(Collected data)
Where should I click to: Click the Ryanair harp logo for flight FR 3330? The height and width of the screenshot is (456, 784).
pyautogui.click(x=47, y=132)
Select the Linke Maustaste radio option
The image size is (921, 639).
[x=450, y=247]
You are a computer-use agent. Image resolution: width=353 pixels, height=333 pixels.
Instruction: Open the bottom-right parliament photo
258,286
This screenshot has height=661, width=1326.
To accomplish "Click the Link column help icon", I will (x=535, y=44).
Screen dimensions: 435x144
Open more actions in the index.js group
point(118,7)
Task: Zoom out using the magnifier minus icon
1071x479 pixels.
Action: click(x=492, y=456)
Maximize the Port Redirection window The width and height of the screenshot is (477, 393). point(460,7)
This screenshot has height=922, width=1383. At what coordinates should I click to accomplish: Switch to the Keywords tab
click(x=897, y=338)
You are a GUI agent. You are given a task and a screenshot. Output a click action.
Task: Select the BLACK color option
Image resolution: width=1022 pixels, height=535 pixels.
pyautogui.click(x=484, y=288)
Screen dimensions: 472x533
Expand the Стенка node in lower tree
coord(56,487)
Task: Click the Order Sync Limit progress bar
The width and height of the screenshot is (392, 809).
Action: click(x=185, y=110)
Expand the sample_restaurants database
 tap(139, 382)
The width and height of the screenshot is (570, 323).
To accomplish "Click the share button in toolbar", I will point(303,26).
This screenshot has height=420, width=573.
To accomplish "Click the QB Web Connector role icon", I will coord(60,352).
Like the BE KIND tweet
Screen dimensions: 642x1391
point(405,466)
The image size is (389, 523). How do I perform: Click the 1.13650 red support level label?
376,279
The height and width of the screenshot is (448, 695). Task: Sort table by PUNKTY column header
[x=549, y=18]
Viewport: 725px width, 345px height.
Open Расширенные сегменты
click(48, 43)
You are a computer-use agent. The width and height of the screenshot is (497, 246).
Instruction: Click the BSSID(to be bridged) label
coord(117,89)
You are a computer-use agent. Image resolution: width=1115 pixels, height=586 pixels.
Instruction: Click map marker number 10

_Task brief_
Retype all of the records so that every line matches the original exactly.

_Solution_
Where should I click to: Click the Ryanair harp logo for flight FR 3330? The height and width of the screenshot is (456, 784).
pyautogui.click(x=47, y=132)
Select the Linke Maustaste radio option
The image size is (921, 639).
[x=450, y=247]
You are a computer-use agent. Image resolution: width=353 pixels, height=333 pixels.
Instruction: Open the bottom-right parliament photo
258,286
This screenshot has height=661, width=1326.
To accomplish "Click the Link column help icon", I will (x=535, y=44).
Screen dimensions: 435x144
Open more actions in the index.js group
point(118,7)
Task: Zoom out using the magnifier minus icon
1071x479 pixels.
Action: click(x=492, y=456)
Maximize the Port Redirection window The width and height of the screenshot is (477, 393). point(460,7)
This screenshot has height=922, width=1383. At what coordinates should I click to accomplish: Switch to the Keywords tab
click(x=897, y=338)
You are a GUI agent. You are given a task and a screenshot. Output a click action.
Task: Select the BLACK color option
Image resolution: width=1022 pixels, height=535 pixels.
pyautogui.click(x=484, y=288)
Screen dimensions: 472x533
Expand the Стенка node in lower tree
coord(56,487)
Task: Click the Order Sync Limit progress bar
The width and height of the screenshot is (392, 809).
Action: click(x=185, y=110)
Expand the sample_restaurants database
 tap(139, 382)
The width and height of the screenshot is (570, 323).
To accomplish "Click the share button in toolbar", I will point(303,26).
This screenshot has height=420, width=573.
To accomplish "Click the QB Web Connector role icon", I will coord(60,352).
Like the BE KIND tweet
Screen dimensions: 642x1391
point(405,466)
The image size is (389, 523). How do I perform: Click the 1.13650 red support level label?
376,279
The height and width of the screenshot is (448, 695). Task: Sort table by PUNKTY column header
[x=549, y=18]
Viewport: 725px width, 345px height.
Open Расширенные сегменты
click(48, 43)
You are a computer-use agent. The width and height of the screenshot is (497, 246).
Instruction: Click the BSSID(to be bridged) label
coord(117,89)
You are a computer-use agent. Image resolution: width=1115 pixels, height=586 pixels.
Instruction: Click map marker number 10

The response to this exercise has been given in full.